2.6 心理护理 研究发现,71%的SJS/TEN病人存在不同程度的心理问题,亟需制定相应的心理支持策略[14-15]。本例病人为未婚青年女性,入院时全身弥漫性红斑伴水疱,口腔、唇、外阴较多糜烂,病情危重、自我形象受损,可能产生恐惧、焦虑的情绪;后期病人全身色素沉着明显,易产生抑郁、自卑心理;此时有效心理支持干预可缓解负性情绪、预防PTSD发生。病人在住院早期情绪较低落,与医务人员主动交流较少,与担心疾病进展及预后、初入治疗环境、影响自身工作等有关。医务人员需积极平衡病人心理状况的挑战,住院期间,主动询问病人感受并进行充分的交流,准确告知病人疾病相关知识、治疗进展及预后情况,并帮助其适应治疗环境。同时,对病人家属及男友积极引导和教育,嘱其关注病人情绪变化,予以恰当的家庭支持性心理干预,以调整其心理状态。

2.7 出院指导

2.7.1 预防感染 病人出院时,口唇结痂脱落、口腔溃疡基本愈合、躯干皮肤皮疹大部分消退,但皮肤屏障功能处于修复期,预防感染尤其重要。嘱病人注意休息、避免劳累、注意防晒;清淡饮食,忌刺激性食物,以免延缓口唇及口腔黏膜修复;保持口腔卫生清洁,餐后宜清水漱口;切勿用手搔抓皮肤,避免新生皮肤损伤;居住场所勤开窗通风;尽量不去大型公众场所,减少感染风险;并告知病人应根据病情变化及时复诊。

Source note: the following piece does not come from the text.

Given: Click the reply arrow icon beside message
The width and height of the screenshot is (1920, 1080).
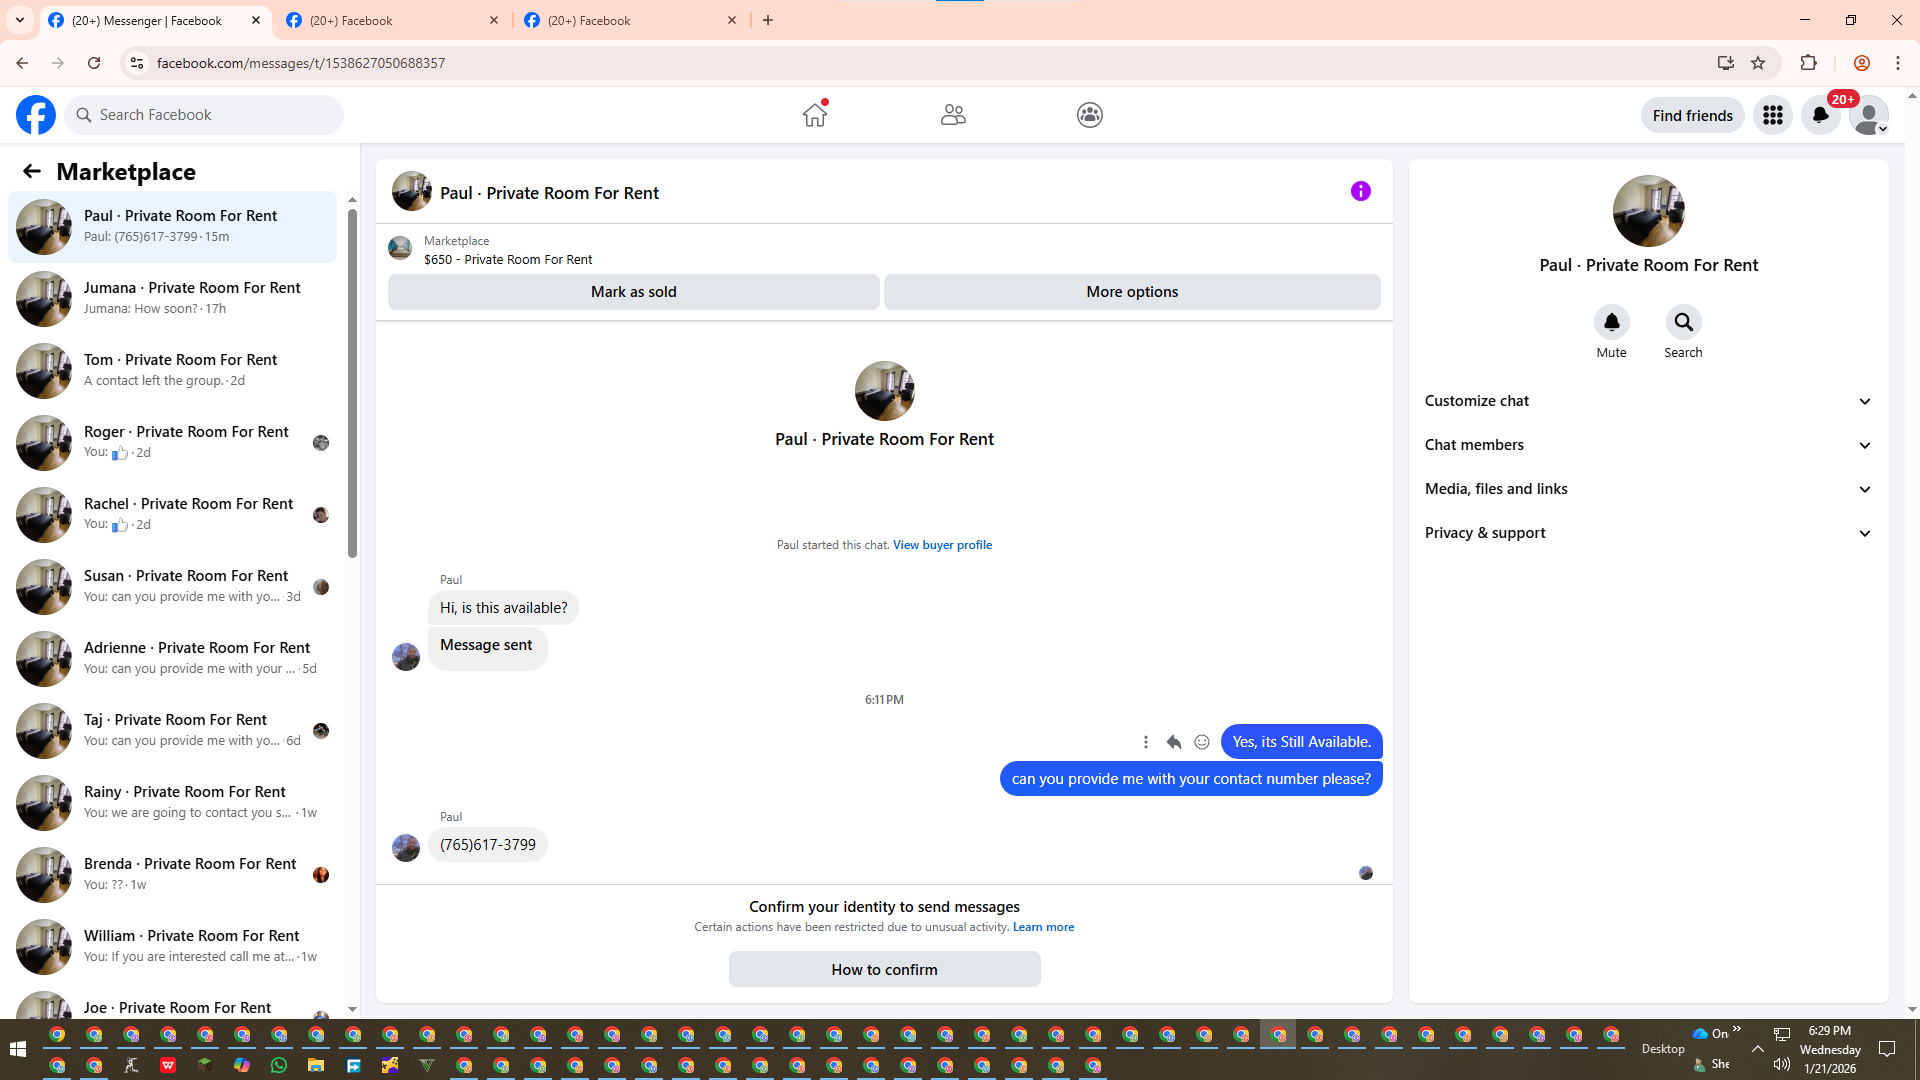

2.7.2 治疗教育 SJS/TEN病人需参与自我的治疗教育[16],包括疾病相关知识、用药禁忌、定期随访。SJS/TEN可能存在家族遗传性,告知病人及一级亲属应避免使用莫西沙星等氟喹诺酮类药物;SJS/TEN病人常伴有长期后遗症[17],包括眼睛、皮肤、嘴巴、生殖器等部位的后遗症及严重的心理问题,建议病人于皮肤科、眼科、精神心理科门诊随访至少1年[13],以降低长期后遗症风险。

3 小结

基于德尔菲法的国际多学科共识指出:SJS/TEN病人管理的关键是提供多学科医疗团队的急性期支持治疗[18],但国内多学科(MDT)联合诊疗SJS/TEN的规范流程尚未建立。针对本例病人,多学科医疗团队发挥重要作用,其中皮肤科、眼科、临床营养科相关人员参协作诊疗,使病人得到有效的急性期支持治疗和规范化护理,改善病人短期预后和降低后遗症风险。通常SJS/TEN复发比首次发作更严重,必须给予病人预防复发的指导,关键要点是避免使用莫西沙星等氟喹诺酮类药物。MDT诊疗模式在皮肤科危重疾病诊疗中展现出显著的潜力,在今后的临床诊疗中,应遵循SJS/TEN管理指南及多学科共识、加强多学科协作。